• **REQUIRED TASK**
Copy the records from the line with "You are a computer-use agent. Screen dimensions: 648x455" to the line with "tap(611, 333)", including their requests, and scale the coordinates in the answers by 0.2, rounding to whole numbers with halves rounded up. Leave the numbers in the requests as they are.

• **LISTED ENTRIES**
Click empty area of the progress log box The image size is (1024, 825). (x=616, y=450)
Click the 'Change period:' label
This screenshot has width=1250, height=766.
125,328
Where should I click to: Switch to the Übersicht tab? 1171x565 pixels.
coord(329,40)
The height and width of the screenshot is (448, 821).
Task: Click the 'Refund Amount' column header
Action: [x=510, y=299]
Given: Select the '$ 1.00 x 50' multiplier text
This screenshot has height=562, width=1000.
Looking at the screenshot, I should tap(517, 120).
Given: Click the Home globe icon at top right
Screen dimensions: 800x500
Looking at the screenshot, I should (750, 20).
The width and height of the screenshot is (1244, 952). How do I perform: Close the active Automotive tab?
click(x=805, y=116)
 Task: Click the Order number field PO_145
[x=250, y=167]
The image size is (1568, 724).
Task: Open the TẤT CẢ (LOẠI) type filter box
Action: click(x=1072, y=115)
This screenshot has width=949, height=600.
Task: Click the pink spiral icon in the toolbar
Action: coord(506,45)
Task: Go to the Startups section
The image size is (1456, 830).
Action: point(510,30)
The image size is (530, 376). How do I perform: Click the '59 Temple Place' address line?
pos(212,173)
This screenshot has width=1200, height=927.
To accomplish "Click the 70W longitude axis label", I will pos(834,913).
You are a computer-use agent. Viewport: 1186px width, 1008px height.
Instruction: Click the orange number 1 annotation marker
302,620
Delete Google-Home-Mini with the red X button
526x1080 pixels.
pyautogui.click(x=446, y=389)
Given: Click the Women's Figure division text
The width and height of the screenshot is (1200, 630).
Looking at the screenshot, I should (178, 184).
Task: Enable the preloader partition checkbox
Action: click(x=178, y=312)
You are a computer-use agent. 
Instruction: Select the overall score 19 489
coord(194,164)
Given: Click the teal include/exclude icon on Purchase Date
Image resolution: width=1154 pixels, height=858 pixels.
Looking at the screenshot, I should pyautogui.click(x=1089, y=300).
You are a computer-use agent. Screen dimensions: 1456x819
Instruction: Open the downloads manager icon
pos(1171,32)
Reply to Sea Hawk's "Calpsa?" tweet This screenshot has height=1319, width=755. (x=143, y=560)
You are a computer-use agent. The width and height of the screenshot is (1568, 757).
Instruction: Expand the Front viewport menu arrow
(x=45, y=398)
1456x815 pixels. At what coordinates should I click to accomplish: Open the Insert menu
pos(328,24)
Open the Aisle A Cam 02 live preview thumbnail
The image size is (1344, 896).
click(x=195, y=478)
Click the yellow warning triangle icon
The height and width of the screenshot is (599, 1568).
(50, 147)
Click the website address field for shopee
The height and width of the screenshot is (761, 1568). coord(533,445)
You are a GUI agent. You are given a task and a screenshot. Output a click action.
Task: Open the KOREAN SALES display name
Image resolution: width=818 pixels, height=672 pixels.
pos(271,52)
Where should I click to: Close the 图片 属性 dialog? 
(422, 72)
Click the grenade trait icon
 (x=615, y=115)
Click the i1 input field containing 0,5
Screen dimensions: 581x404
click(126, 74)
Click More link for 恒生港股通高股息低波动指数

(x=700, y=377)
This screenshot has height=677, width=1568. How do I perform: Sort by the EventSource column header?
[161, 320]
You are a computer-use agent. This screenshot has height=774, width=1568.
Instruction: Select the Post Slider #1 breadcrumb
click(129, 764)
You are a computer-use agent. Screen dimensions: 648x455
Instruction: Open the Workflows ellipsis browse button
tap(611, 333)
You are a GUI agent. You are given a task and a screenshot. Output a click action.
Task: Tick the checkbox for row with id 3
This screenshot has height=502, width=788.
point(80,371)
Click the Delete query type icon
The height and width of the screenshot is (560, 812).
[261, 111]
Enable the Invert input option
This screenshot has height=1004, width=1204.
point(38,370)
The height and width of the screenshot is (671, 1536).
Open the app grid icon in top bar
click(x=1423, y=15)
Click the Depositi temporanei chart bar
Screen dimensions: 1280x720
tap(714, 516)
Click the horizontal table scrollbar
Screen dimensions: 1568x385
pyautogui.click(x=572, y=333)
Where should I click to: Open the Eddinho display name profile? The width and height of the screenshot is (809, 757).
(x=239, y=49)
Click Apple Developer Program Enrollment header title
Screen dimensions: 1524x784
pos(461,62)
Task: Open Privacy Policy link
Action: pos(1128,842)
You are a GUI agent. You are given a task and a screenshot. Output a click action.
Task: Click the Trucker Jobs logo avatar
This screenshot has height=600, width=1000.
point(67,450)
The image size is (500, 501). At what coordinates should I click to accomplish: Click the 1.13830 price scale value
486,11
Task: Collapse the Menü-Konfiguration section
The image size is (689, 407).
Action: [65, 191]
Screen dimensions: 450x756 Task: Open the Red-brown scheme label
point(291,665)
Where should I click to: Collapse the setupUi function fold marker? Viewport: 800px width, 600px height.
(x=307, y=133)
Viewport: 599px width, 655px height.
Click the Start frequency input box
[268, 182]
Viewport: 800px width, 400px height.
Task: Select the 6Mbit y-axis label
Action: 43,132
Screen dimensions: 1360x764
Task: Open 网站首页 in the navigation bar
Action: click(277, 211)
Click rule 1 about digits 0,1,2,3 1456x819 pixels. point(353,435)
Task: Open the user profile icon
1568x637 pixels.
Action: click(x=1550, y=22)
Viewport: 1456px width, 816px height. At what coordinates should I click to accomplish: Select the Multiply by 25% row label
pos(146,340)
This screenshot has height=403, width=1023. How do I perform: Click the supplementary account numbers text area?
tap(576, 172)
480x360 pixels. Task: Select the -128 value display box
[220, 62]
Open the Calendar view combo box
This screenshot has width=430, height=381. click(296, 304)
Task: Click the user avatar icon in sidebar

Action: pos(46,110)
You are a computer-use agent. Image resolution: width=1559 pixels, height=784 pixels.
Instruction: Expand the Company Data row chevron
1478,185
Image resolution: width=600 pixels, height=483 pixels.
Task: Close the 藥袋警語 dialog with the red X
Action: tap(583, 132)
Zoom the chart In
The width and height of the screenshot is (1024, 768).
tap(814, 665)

• **COMPLETED TASK**
You are a computer-use agent. Screen dimensions: 648x455
Instruction: Open the Workflows ellipsis browse button
tap(122, 67)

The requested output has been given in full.